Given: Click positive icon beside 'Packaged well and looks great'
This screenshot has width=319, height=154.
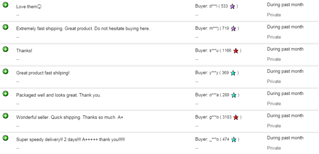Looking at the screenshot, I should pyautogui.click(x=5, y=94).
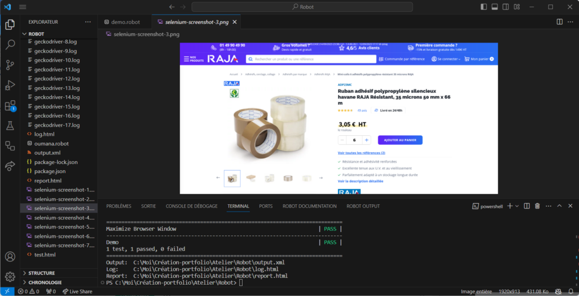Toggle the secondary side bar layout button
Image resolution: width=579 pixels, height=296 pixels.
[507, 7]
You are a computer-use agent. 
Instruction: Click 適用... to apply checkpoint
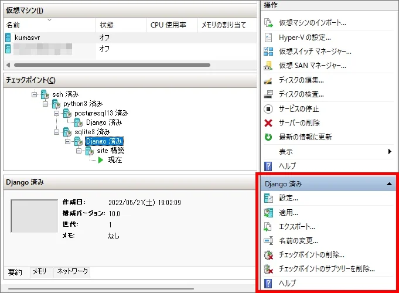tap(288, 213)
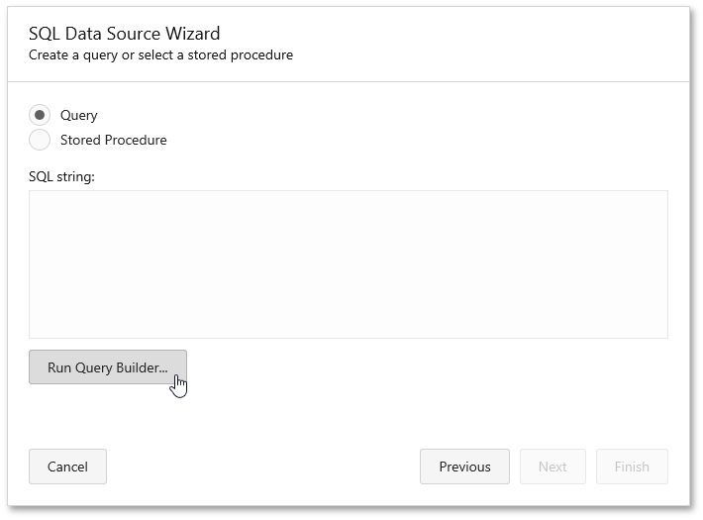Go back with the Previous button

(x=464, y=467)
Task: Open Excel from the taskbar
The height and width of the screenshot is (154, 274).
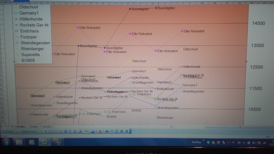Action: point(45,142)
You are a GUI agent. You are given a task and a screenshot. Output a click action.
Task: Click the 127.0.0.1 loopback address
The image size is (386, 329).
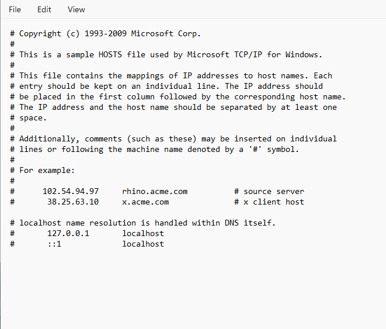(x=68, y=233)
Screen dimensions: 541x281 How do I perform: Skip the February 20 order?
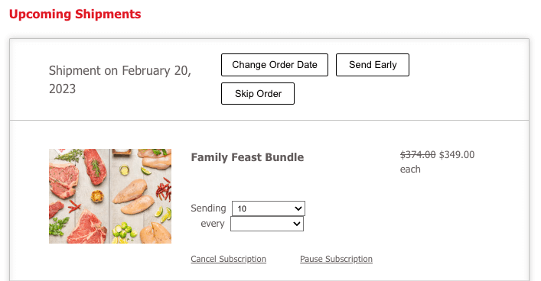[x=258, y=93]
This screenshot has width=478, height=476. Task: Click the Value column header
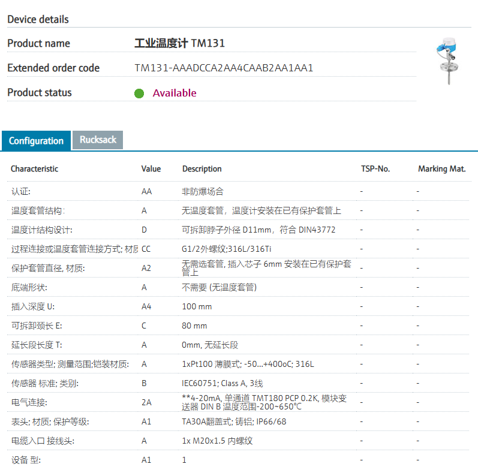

#####

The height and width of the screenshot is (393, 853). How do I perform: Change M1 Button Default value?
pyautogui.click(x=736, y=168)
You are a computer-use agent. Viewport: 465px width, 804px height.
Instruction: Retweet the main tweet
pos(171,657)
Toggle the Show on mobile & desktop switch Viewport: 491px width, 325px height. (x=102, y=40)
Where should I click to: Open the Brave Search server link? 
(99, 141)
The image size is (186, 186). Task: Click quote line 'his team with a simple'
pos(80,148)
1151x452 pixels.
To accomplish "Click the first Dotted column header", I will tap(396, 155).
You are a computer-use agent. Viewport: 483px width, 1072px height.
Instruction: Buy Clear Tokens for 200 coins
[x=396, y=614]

#####

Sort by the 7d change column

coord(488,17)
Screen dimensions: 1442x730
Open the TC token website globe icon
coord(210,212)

#####

What you will do:
Check each line of the listing above. Copy it if it holds the string "agent".

Answer to the problem:
You are a computer-use agent. 
You are a GUI agent. You are given a task and a screenshot. Output a click action.
You are a computer-use agent. Viewport: 465px width, 804px height.
You are a computer-use agent. Viewport: 483px width, 1072px height.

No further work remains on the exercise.